[Start of section]

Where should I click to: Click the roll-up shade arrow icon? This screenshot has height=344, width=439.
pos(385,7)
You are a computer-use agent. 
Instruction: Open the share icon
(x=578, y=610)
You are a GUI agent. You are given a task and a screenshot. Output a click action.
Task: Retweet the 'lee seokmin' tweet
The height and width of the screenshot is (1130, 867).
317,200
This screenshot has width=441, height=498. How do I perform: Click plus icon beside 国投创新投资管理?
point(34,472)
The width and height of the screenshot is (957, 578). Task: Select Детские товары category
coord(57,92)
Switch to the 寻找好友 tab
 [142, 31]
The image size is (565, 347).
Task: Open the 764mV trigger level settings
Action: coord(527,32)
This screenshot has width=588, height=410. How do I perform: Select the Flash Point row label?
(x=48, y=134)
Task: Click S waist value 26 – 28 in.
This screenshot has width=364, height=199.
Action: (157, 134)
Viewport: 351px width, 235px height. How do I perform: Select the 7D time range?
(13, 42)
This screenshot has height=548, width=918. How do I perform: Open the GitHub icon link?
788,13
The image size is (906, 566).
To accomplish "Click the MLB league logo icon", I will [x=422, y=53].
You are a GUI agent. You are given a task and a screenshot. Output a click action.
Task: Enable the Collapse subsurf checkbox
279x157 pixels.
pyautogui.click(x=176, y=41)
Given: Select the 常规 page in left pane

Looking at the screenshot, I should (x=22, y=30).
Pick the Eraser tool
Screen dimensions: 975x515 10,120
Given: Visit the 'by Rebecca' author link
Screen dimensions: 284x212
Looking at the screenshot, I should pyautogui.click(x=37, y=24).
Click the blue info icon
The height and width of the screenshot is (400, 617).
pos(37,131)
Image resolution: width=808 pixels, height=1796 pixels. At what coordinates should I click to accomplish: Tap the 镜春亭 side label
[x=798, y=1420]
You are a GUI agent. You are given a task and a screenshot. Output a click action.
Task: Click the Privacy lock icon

[End of section]

● **TASK BRIEF**
Each line of the data must be written out exactly as it appears.

● **TASK OUTPUT**
Where should I click to: Click the roll-up shade arrow icon? This screenshot has height=344, width=439.
pos(385,7)
You are a computer-use agent. 
Instruction: Open the share icon
(x=578, y=610)
You are a GUI agent. You are given a task and a screenshot. Output a click action.
Task: Retweet the 'lee seokmin' tweet
The height and width of the screenshot is (1130, 867).
317,200
This screenshot has width=441, height=498. How do I perform: Click plus icon beside 国投创新投资管理?
point(34,472)
The width and height of the screenshot is (957, 578). Task: Select Детские товары category
coord(57,92)
Switch to the 寻找好友 tab
 [142, 31]
The image size is (565, 347).
Task: Open the 764mV trigger level settings
Action: coord(527,32)
This screenshot has width=588, height=410. How do I perform: Select the Flash Point row label?
(x=48, y=134)
Task: Click S waist value 26 – 28 in.
This screenshot has width=364, height=199.
Action: (157, 134)
Viewport: 351px width, 235px height. How do I perform: Select the 7D time range?
(13, 42)
This screenshot has height=548, width=918. How do I perform: Open the GitHub icon link?
788,13
The image size is (906, 566).
To accomplish "Click the MLB league logo icon", I will [x=422, y=53].
You are a GUI agent. You are given a task and a screenshot. Output a click action.
Task: Enable the Collapse subsurf checkbox
279x157 pixels.
pyautogui.click(x=176, y=41)
Given: Select the 常规 page in left pane

Looking at the screenshot, I should (x=22, y=30).
Pick the Eraser tool
Screen dimensions: 975x515 10,120
Given: Visit the 'by Rebecca' author link
Screen dimensions: 284x212
Looking at the screenshot, I should pyautogui.click(x=37, y=24).
Click the blue info icon
The height and width of the screenshot is (400, 617).
pos(37,131)
Image resolution: width=808 pixels, height=1796 pixels. At what coordinates should I click to accomplish: Tap the 镜春亭 side label
[x=798, y=1420]
You are a GUI agent. You are given a task and a screenshot. Output a click action.
Task: Click the Privacy lock icon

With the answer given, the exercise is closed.